Here are some of the past week’s major headlines from Wisconsin’s tech and innovation community:
—Exact Sciences (NASDAQ: EXAS) announced in a press release that an advisory panel from the Centers for Medicare & Medicaid Services unanimously voted to continue reimbursing the company’s non-invasive, stool-based DNA colorectal cancer screening test, known as Cologuard, at $492.72 a test. Shares in the Madison-based company jumped 6.8 percent on the news Wednesday, Seeking Alpha reported.
—In a press release, Tricast revealed the two funds that participated in its recent $3.3 million fundraising round: Blue Heron Capital, of Wakefield, MA, and Richmond, VA-based Brook Venture Partners. Tricast CEO Greg Rucinski told Xconomy some of the new cash will go toward adding staff, including software developers. The Milwaukee-area business, which Rucinski founded in 1997, has primarily been a health insurance auditor and consultant but last year began selling analytics software.
—GE Healthcare received FDA clearance for its low-dose computed tomography (CT) protocol to screen for lung cancer, the Milwaukee-area company said in a press release. It’s the first time the FDA has cleared a CT device for any type of screening indication, according to the release. GE Healthcare developed both the screening software and the CT machines on which it runs.
—Mortara broke ground on a new 64,000-square-foot manufacturing and distribution facility in Milwaukee, where the medical device manufacturer is headquartered.
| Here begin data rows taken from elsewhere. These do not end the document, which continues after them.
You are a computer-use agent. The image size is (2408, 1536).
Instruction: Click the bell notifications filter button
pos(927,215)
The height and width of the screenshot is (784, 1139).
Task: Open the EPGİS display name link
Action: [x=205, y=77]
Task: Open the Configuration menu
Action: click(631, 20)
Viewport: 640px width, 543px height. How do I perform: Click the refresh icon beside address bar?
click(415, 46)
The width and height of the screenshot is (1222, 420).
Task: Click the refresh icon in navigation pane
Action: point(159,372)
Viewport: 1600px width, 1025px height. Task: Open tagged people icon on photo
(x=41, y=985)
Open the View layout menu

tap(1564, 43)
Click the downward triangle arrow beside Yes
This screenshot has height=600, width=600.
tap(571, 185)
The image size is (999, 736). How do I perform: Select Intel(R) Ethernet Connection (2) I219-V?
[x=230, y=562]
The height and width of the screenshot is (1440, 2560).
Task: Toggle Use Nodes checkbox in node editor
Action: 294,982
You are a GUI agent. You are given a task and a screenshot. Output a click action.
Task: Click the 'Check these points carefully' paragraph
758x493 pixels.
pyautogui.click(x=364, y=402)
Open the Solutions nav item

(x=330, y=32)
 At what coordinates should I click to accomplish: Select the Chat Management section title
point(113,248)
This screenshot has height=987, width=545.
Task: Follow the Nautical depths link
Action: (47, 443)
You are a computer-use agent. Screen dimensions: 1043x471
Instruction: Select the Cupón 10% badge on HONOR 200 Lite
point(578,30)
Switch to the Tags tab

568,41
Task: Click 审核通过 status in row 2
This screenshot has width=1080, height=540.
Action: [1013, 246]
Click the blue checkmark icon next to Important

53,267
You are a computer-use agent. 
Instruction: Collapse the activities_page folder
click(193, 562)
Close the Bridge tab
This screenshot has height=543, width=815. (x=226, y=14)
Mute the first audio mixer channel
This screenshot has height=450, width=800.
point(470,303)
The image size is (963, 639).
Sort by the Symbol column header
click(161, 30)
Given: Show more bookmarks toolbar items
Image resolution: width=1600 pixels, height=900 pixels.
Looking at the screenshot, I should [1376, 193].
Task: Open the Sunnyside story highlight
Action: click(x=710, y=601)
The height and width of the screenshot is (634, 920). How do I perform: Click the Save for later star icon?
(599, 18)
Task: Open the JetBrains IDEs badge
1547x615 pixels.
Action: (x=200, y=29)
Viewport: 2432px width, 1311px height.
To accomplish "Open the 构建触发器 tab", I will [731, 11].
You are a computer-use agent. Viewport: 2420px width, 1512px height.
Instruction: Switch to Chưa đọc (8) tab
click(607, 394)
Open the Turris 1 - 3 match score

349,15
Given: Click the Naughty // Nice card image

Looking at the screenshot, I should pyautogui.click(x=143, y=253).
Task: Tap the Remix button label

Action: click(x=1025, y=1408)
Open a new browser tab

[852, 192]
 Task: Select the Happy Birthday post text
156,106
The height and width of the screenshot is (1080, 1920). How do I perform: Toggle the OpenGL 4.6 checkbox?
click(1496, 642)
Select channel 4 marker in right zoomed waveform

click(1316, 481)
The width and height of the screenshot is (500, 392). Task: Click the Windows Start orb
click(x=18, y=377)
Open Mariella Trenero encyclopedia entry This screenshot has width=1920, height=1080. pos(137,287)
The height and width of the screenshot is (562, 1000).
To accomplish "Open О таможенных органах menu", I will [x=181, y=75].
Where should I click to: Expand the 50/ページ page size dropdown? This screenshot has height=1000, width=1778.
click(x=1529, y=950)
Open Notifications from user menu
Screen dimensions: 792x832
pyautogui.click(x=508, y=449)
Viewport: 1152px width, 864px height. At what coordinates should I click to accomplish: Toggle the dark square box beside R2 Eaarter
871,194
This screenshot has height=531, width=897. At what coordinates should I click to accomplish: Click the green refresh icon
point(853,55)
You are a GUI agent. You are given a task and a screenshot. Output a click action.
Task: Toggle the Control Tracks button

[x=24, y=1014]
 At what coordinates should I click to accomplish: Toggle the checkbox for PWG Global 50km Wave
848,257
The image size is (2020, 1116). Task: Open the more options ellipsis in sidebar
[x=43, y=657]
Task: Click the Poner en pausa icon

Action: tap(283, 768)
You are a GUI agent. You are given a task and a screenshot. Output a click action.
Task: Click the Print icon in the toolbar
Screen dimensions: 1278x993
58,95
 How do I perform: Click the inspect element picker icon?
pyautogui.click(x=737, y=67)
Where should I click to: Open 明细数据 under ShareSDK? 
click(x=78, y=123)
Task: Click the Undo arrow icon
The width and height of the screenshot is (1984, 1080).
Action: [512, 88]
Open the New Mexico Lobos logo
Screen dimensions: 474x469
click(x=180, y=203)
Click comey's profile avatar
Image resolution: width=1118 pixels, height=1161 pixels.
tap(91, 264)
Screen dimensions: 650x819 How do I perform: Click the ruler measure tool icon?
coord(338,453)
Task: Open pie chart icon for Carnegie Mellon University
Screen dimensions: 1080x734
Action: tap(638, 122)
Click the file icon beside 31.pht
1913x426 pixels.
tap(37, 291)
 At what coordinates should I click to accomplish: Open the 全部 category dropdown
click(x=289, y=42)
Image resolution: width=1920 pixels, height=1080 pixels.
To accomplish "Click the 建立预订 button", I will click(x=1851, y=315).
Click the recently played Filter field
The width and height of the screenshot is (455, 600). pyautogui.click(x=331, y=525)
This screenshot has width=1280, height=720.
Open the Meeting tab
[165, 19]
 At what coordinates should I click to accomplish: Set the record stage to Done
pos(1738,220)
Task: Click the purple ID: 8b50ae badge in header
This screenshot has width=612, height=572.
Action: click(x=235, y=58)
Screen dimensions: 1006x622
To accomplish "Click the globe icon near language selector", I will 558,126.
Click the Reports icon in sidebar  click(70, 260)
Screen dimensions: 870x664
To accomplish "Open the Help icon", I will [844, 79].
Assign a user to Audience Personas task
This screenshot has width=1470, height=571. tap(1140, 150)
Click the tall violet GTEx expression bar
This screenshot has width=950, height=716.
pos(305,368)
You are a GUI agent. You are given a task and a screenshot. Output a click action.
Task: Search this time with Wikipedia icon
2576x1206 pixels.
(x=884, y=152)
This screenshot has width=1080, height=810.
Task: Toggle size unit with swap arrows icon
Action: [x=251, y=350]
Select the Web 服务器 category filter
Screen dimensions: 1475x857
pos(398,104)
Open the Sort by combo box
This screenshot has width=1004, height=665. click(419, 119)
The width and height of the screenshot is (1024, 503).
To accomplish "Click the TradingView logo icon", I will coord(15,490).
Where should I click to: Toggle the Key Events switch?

According to a press release from the Wisconsin Economic Development Corp. (WEDC), Mortara has added 145 employees since May 2013 and expects to increase its staff to 550 from the current 400 by 2020. WEDC approved up to $700,000 in state tax credits over the next five years for the project.
—The Water Council announced the Pilot Deployment Program, a two-year, $600,000 initiative to advance new clean water technologies, the Milwaukee Business Journal reported. The Fund for Lake Michigan, which is backed by Milwaukee-based We Energies, and the Milwaukee Metropolitan Sewerage District are partnering with The Water Council on the project.
—Citing “budgetary constraints,” the University of Wisconsin-Madison School of Business suspended the G. Steven Burrill Business Plan Competition for 2016. Past winners of the contest, which started in 1998, include EatStreet, an online food-ordering startup, and Virent, an advanced biofuels company. Both companies are based in Madison. The competition’s namesake, a San Francisco-based venture capitalist, has faced a host of legal woes over the last year.
—The FDA cleared Madison-based healthtech startup HealthMyne’s imaging and clinical decision support software. “Our software is production-ready and can be legally sold today,” says Mark Gehring, HealthMyne’s chief strategy officer, though the company does not plan to start signing up customers until December or early 2016.